Problem to solve> Please turn the entries into a numbered list, beginning at the line that contains "Describe the element at coordinates (1472, 109)" and continuing through the last line of the entries. Leave out any blank lines.

---

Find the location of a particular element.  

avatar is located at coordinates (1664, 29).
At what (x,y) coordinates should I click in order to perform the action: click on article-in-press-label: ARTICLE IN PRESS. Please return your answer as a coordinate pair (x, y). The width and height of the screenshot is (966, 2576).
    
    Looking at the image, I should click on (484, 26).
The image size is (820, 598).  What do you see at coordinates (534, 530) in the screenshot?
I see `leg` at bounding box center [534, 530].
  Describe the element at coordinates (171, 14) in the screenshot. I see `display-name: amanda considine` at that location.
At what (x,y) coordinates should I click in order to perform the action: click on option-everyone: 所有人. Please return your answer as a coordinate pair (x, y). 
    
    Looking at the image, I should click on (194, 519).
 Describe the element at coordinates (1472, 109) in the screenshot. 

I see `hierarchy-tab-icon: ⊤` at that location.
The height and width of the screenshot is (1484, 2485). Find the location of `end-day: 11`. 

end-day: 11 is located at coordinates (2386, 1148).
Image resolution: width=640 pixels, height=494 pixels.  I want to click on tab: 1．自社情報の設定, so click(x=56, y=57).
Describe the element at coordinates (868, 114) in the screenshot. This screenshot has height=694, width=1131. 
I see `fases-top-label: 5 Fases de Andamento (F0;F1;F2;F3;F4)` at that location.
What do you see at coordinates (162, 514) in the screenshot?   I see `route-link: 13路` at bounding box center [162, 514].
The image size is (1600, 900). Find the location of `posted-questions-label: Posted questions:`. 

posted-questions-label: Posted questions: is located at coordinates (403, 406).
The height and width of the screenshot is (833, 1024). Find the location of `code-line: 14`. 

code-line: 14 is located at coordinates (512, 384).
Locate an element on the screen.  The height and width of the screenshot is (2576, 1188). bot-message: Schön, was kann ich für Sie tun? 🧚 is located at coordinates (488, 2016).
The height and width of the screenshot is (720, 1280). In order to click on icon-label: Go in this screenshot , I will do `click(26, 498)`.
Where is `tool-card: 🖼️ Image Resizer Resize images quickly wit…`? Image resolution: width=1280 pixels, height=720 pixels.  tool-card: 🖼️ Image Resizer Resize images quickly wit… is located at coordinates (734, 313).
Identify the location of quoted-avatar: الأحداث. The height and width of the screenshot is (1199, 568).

---

Completed task>
1.  Describe the element at coordinates (1472, 109) in the screenshot. 
2. I see `hierarchy-tab-icon: ⊤` at that location.
3. The height and width of the screenshot is (1484, 2485). Find the location of `end-day: 11`. 
4. end-day: 11 is located at coordinates (2386, 1148).
5. Image resolution: width=640 pixels, height=494 pixels.  I want to click on tab: 1．自社情報の設定, so click(x=56, y=57).
6. Describe the element at coordinates (868, 114) in the screenshot. This screenshot has height=694, width=1131. 
7. I see `fases-top-label: 5 Fases de Andamento (F0;F1;F2;F3;F4)` at that location.
8. What do you see at coordinates (162, 514) in the screenshot?   I see `route-link: 13路` at bounding box center [162, 514].
9. The image size is (1600, 900). Find the location of `posted-questions-label: Posted questions:`. 
10. posted-questions-label: Posted questions: is located at coordinates (403, 406).
11. The height and width of the screenshot is (833, 1024). Find the location of `code-line: 14`. 
12. code-line: 14 is located at coordinates (512, 384).
13. Locate an element on the screen.  The height and width of the screenshot is (2576, 1188). bot-message: Schön, was kann ich für Sie tun? 🧚 is located at coordinates (488, 2016).
14. The height and width of the screenshot is (720, 1280). In order to click on icon-label: Go in this screenshot , I will do `click(26, 498)`.
15. Where is `tool-card: 🖼️ Image Resizer Resize images quickly wit…`? Image resolution: width=1280 pixels, height=720 pixels.  tool-card: 🖼️ Image Resizer Resize images quickly wit… is located at coordinates (734, 313).
16. Identify the location of quoted-avatar: الأحداث. The height and width of the screenshot is (1199, 568).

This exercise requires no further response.